One way to help nonresponders is to increase the duration and/or intensity of the cardio training, according to one recent study.

Ross, de Lannoy & Stotz (2015) investigated whether exercise of different intensities and durations improved cardiovascular fitness (cardiorespiratory fitness was measured using a graded exercise test in which subjects walked on a treadmill). The study had 121 middle-aged (53.2 years) subjects (75 women, 46 men), all of whom were abdominally obese. Everybody completed at least 90% of the five weekly workouts over 24 weeks. Subjects were randomly assigned to one of three training protocols:

  • low-amount, low-intensity training—30 minutes at 50% of peak VO2, designed to burn 180–300 calories per session
  • high-amount, low-intensity training—60 minutes at 50% of peak VO2, designed to burn 360–600 calories per session
  • high-amount, high-intensity—40 minutes at 75% of peak VO2 designed to burn 360–600 calories per session

After 24 weeks, the researchers tallied the nonresponders in each group. In the low-amount, low-intensity group, more than one-third (15 of 39) were nonresponders. In the high-amount, low-intensity group, the nonresponse rate declined to about one-sixth (9 of 51). Notably, the high-amount, high-intensity group had zero nonresponders.
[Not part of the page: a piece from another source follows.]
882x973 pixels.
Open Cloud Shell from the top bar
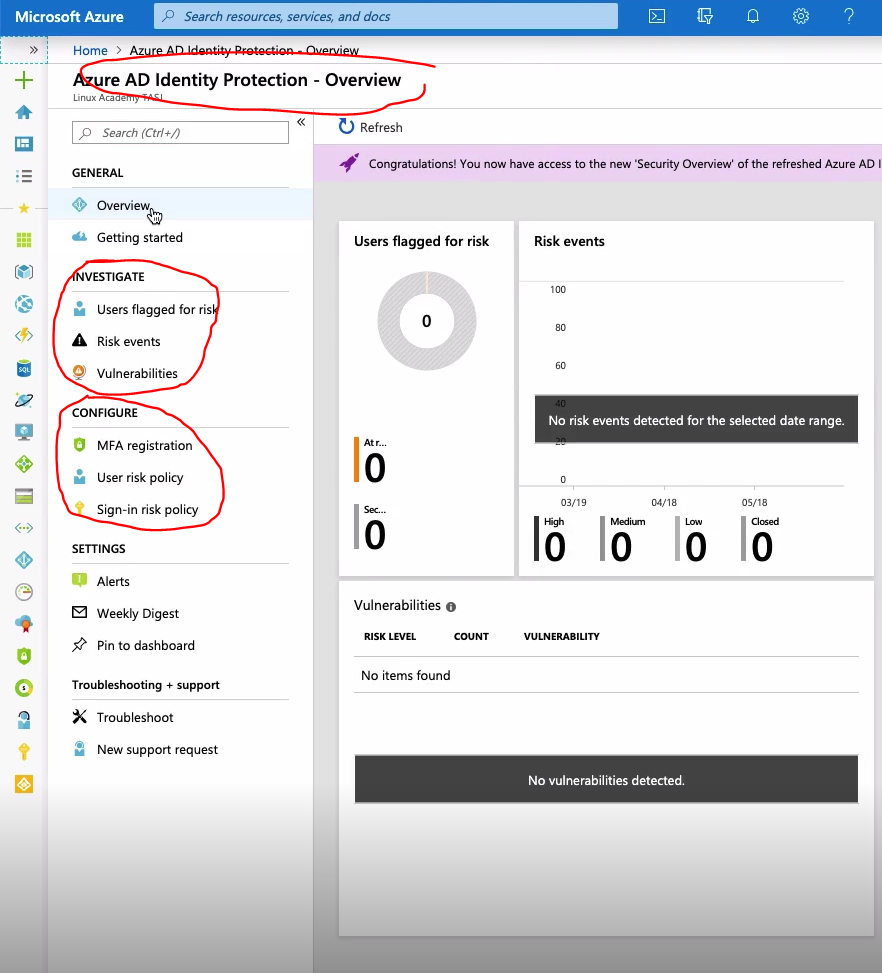657,16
The authors suggested that this study provides prescription options for trainers who work with beginning adult exercisers because it illustrates the results of adding quantity and intensity to workouts (see Tables 1 and 2 for more on programming for nonresponders).
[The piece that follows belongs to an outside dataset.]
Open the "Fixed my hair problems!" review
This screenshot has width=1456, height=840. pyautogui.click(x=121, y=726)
Interval Training Also Works

Bacon et al. (2013) combined data from several studies to investigate the effectiveness of adding intervals to continuous exercise. The main finding was that interval training improves VO2max beyond the gains reported with continuous cardio training.

The meta-analysis, which evaluated studies that used interval training either alone or combined with continuous training, found a mean increase in VO2max of 500 milliliters per minute, compared with 400 mL per minute in the HERITAGE study described in the sidebar. The analysis also suggested that longer intervals combined with high-intensity continuous training can produce increases in VO2max in almost all relatively young adults.

It appears that intervals of 3–5 minutes are especially effective for improving VO2max. The nine studies that saw the largest increases in VO2max (~850 mL per minute) generally used intervals of 3–5 minutes with 2-minute rest periods and high-intensity continuous training.

Do We Really Need Cardio?

Given that many nonresponders identified in research studies were doing long-duration, low-intensity, continuous exercise—that is, cardio—while interval training and higher-intensity continuous exercise eliminated nonresponders in some cases, it’s worth asking: Do our clients really need cardio?

Many clients love cardio because it gives them the best results. These people thrive on taking long walks, running along the beach or in the mountains, riding an exercise bike listening to their playlist, running on a treadmill and getting lost in their thoughts, and/or swimming lap after lap. However, some clients either don’t respond to cardio or do not enjoy it (or both).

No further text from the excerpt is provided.